New Field: Define new custom fields to be ingested from the connector. You can add upto 50 custom fields.
Use the Test Script option to validate your transformation and verify the output after execution. Only after a successful test, the field mappings are updated.
Enabling RACL¶
To enable or disable RACL in the supported connectors, go to the Permissions page and select one of the following.
- 
Same users as in the source system (Restricted Access): Automatically applies the same permissions from the source system, ensuring secure and seamless access to ingested content. If a scheduler is configured, permissions are updated at defined intervals to reflect changes in the source system. 
- 
Everyone(Public Access): Irrespective of the permissions in the third-party application, the ingested content is accessible to all SearchAI users. 
You can verify the permissions imported in the ingested content in the sys_racl
field in the JSON view of the corresponding content.

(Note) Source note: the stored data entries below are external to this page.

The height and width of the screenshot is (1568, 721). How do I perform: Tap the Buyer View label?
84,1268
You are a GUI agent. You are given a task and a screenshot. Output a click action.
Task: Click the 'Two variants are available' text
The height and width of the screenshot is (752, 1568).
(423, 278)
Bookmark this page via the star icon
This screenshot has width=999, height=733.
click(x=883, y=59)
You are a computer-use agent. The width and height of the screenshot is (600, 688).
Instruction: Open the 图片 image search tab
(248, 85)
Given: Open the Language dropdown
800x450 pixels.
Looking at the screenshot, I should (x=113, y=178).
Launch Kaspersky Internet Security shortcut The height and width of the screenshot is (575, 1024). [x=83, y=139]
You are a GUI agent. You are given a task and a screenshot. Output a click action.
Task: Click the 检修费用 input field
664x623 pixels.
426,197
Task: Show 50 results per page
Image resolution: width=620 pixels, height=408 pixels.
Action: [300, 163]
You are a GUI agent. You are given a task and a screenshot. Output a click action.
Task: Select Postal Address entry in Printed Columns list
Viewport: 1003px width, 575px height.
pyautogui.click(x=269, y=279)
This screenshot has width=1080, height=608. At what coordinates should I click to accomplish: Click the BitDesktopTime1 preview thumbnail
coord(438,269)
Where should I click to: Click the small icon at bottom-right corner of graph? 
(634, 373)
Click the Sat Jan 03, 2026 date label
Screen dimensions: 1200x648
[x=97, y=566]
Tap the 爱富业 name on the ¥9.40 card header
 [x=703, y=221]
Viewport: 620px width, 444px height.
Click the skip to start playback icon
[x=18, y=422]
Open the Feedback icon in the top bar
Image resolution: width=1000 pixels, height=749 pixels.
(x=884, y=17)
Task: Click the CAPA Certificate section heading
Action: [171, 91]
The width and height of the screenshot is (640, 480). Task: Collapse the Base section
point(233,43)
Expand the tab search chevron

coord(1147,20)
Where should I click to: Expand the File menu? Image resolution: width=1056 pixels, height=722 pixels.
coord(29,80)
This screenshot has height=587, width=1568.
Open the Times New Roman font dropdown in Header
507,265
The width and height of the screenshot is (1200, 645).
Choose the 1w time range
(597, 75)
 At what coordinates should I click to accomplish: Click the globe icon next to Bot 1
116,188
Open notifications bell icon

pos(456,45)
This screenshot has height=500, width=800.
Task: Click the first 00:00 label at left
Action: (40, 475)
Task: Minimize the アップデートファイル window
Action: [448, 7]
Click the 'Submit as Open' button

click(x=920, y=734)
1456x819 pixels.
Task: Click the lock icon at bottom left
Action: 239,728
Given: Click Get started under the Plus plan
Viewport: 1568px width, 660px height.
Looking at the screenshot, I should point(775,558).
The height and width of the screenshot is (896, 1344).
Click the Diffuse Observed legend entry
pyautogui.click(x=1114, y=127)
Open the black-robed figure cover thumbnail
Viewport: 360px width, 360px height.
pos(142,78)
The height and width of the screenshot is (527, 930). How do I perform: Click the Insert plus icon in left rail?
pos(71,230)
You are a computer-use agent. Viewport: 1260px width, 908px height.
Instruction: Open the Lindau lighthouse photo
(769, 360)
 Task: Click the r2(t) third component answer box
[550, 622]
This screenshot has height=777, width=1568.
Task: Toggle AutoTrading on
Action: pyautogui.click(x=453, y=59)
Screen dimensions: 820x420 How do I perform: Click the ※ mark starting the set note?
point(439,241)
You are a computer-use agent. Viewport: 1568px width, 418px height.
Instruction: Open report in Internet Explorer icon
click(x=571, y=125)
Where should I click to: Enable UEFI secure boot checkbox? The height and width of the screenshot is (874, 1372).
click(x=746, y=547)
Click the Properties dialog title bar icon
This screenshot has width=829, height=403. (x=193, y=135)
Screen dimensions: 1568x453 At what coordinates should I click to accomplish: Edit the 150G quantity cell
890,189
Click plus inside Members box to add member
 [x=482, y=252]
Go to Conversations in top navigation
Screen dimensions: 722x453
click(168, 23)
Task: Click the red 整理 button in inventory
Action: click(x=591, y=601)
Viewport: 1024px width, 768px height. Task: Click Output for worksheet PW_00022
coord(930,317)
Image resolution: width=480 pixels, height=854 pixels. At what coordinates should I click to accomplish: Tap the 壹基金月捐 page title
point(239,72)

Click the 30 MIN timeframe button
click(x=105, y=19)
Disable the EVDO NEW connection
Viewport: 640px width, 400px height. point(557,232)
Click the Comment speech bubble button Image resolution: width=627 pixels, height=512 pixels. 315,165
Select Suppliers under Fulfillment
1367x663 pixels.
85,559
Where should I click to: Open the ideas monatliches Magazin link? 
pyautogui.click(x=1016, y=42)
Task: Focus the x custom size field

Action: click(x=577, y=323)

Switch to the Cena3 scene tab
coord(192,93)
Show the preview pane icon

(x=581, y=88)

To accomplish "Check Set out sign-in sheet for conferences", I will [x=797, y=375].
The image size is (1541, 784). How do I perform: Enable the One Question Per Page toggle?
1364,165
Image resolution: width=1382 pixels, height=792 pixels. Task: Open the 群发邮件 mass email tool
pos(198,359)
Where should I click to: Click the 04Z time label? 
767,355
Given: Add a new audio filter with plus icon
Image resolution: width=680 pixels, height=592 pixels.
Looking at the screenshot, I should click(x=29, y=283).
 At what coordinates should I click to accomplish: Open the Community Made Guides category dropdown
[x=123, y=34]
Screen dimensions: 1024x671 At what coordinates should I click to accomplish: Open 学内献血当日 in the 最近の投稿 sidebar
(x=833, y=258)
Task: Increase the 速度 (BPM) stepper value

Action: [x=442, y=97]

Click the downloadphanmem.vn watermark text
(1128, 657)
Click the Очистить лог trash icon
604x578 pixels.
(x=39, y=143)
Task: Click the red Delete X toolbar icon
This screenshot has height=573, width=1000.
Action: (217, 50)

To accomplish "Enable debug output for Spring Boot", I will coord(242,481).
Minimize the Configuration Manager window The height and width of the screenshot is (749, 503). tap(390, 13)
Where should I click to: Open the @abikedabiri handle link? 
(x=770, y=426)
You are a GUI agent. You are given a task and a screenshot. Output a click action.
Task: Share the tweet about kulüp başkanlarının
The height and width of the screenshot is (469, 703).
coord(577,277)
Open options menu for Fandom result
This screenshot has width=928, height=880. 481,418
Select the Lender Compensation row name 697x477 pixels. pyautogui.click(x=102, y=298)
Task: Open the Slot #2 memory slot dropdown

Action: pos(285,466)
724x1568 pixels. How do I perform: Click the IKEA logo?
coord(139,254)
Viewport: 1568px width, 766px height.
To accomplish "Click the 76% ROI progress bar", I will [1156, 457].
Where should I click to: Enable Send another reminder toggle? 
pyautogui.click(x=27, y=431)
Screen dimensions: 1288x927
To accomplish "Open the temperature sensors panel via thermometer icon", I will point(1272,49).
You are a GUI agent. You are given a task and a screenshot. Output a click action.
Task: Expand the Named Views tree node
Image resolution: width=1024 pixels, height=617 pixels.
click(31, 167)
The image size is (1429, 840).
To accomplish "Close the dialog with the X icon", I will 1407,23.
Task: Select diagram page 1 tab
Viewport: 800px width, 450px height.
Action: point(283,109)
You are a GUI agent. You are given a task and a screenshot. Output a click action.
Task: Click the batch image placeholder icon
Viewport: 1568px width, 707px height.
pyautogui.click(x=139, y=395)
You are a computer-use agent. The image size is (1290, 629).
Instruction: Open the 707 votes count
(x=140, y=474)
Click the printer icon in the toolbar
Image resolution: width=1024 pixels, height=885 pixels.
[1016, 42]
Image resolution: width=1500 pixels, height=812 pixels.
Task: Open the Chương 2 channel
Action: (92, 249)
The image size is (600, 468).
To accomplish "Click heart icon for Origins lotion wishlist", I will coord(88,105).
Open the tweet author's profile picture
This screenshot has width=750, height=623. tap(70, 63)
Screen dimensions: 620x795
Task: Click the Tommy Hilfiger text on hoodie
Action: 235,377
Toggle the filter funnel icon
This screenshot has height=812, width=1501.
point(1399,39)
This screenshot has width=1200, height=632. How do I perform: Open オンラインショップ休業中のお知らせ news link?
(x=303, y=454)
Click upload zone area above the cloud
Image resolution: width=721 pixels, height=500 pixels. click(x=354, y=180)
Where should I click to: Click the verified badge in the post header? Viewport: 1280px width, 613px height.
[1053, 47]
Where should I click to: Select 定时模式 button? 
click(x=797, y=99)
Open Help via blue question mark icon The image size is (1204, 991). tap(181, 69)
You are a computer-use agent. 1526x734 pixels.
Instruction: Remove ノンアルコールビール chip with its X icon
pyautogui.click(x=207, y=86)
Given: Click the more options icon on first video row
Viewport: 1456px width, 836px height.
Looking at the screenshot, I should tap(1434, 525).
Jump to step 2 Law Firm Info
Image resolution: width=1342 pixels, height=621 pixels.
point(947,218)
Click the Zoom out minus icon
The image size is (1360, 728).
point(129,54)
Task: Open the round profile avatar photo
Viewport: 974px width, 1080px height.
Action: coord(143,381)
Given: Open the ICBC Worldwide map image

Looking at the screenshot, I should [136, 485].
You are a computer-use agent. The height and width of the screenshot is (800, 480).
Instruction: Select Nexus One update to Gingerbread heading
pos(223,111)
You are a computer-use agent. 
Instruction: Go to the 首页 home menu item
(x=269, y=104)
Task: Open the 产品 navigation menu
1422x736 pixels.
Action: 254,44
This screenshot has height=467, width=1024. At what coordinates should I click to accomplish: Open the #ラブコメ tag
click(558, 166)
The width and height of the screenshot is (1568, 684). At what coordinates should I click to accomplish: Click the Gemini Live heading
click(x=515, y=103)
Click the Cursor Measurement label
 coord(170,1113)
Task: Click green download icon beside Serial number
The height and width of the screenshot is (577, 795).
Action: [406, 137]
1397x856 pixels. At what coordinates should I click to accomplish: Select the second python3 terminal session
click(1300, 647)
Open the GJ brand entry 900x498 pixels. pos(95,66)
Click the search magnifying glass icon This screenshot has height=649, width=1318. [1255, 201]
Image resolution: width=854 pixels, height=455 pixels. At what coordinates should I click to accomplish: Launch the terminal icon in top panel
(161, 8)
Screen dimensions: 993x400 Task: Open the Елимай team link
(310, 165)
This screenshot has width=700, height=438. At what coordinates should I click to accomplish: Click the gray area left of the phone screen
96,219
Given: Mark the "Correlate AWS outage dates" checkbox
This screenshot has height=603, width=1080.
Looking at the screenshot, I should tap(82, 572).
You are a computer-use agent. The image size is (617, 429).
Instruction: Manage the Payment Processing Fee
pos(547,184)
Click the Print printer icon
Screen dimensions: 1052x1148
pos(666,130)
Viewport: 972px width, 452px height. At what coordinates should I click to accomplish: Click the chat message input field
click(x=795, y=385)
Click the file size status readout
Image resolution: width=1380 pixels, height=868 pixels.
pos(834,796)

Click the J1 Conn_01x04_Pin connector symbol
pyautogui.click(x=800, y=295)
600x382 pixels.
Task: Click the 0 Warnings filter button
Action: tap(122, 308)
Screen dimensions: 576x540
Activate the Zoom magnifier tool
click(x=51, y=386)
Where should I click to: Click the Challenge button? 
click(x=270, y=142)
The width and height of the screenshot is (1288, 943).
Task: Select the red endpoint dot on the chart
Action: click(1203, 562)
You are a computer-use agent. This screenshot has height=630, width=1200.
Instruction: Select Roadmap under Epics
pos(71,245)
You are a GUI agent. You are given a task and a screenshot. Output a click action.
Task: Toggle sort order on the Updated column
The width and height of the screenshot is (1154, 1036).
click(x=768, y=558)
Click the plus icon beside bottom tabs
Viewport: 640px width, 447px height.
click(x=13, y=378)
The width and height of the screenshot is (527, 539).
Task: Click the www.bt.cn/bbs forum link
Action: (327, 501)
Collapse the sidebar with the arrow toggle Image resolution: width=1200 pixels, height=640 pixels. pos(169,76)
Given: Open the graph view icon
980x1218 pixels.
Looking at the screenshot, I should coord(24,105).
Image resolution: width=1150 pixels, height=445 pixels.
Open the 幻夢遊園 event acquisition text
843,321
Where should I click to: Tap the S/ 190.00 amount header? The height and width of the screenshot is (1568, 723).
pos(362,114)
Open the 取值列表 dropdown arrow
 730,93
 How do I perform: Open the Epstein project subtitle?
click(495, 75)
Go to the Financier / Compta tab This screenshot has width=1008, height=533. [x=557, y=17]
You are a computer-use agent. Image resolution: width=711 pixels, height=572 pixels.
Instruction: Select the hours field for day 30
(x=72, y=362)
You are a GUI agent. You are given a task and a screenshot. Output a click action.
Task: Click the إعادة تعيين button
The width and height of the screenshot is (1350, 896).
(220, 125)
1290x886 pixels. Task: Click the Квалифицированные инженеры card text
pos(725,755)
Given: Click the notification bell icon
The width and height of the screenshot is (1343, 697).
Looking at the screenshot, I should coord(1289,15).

For more information about RACL implementation in Search AI, see RACL support.
Sync and Ingest Content¶
By default, when a connector is added, the content isn't ingested from the third-party application until a Sync operation is performed. You can either initiate a sync operation manually or schedule an automatic sync.
Note that the files larger than 15MB are skipped during the ingestion process. Ensure your files are within the size limit for proper ingestion. To increase this limit, reach out to the support team.
To initiate a sync operation manually, click the Save and Sync button at any time.
Status of Ingested Content
Upon initiating the synchronization operation, the ingestion of the content from the connector begins. You can monitor the progress of this operation by navigating to the Schedule Sync page. The ingested content is displayed under the Content page, which features three separate tabs based on the ingestion status of the content.
- Successful: This section lists content that has been successfully ingested.
- Failed: Here, you will find content that failed to ingest.
- Skipped: This section includes content that was bypassed during the ingestion process.
For both failed and skipped content, the application provides detailed logs that can be useful for troubleshooting. These logs include potential reasons for the failure and actionable steps to facilitate successful ingestion in the future. By reviewing these logs, users can gain insights into the issues encountered and take informed actions to resolve them, ensuring a smoother ingestion process moving forward.
Click on any of the content items to view the details of the ingested content. It provides an overview of the ingested content like file type, URL, preview of the content of the file, etc. Click on View JSON to see the details of the ingested content.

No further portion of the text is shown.